Not all countries participated in the maintenance phase of the study (12 weeks onwards), resulting in a decrease in sample size after the 12 weeks (Switzerland, Denmark, Germany and Spain only participated in the acute phase). Apart from the decrease in overall sample size, the samples for the individual analyses varied somewhat on the basis of the availability of complete data for variables included in the separate models. All analyses were performed using the computer package STATA, version 10.0 .

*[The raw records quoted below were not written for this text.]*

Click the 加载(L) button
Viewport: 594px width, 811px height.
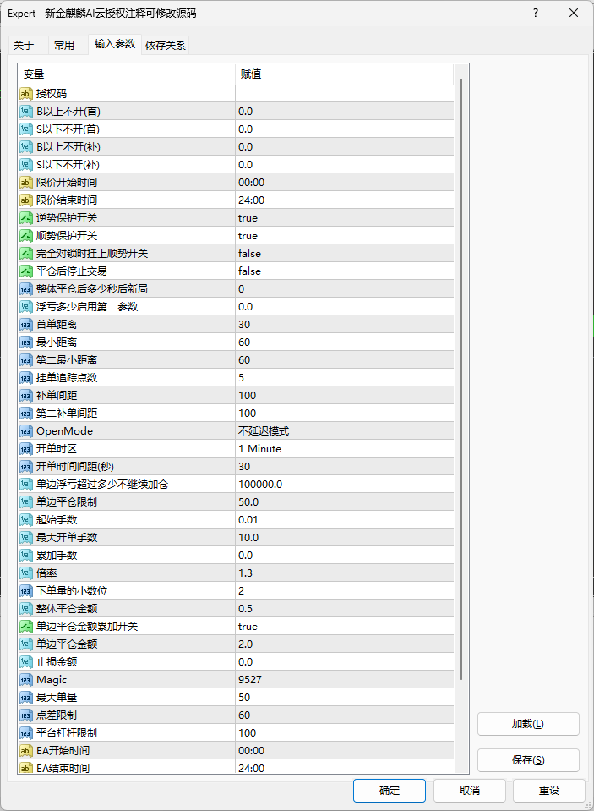tap(528, 724)
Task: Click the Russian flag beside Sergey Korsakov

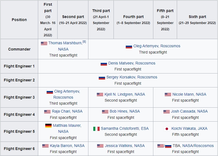Action: pos(102,78)
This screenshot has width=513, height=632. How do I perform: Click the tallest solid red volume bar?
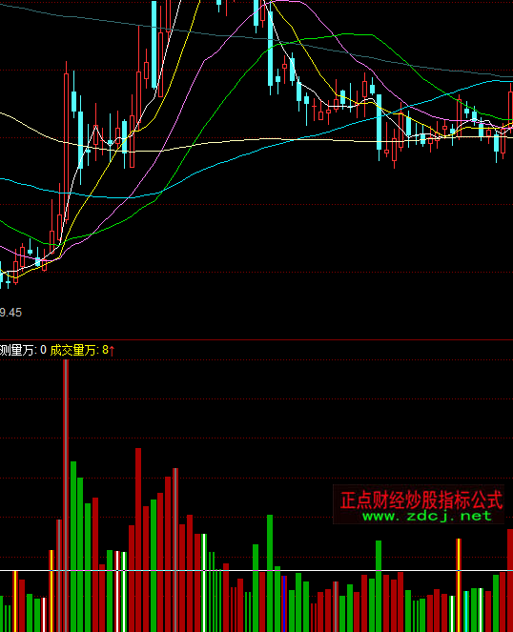coord(138,540)
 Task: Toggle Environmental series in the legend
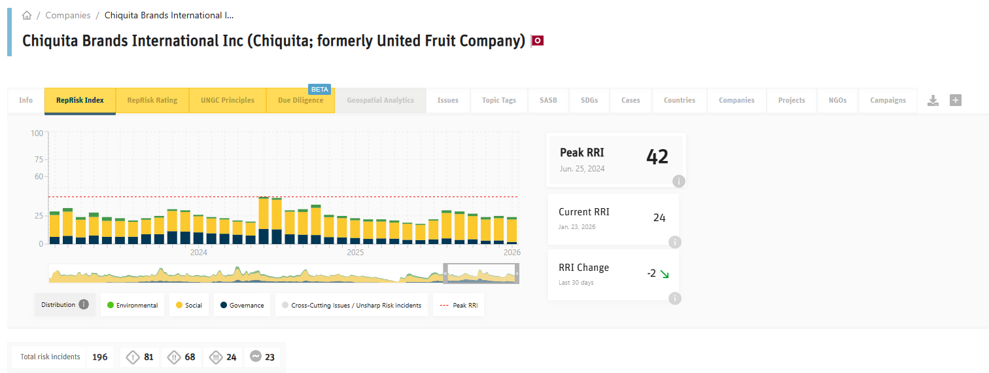point(131,305)
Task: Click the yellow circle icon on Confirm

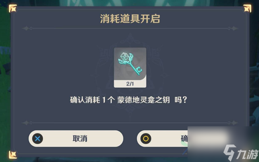Action: [146, 139]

TDD validity: sensitivity analyses
Additionally, sensitivity analyses were conducted using a stricter criterion for incidence in order to exclude any possibility of bias due to carry-over from influences occasioned by factors acting during the period before baseline. To this end, a stricter risk set was defined as the sample of patients free from dystonia or TD at baseline as well as at visit 2 (one week post-baseline). First occurrence of any incident tardive syndrome could therefore occur at visit 3 (two weeks post-baseline), while for the purpose of the current analyses incidence could first occur at visit 4, due to the requirement of persistence of symptoms for at least 2 consecutive visits. Consequently, misclassification of the acute form of dystonia, which usually has an onset within 5 days of new antipsychotic treatment , could be ruled out with even more confidence.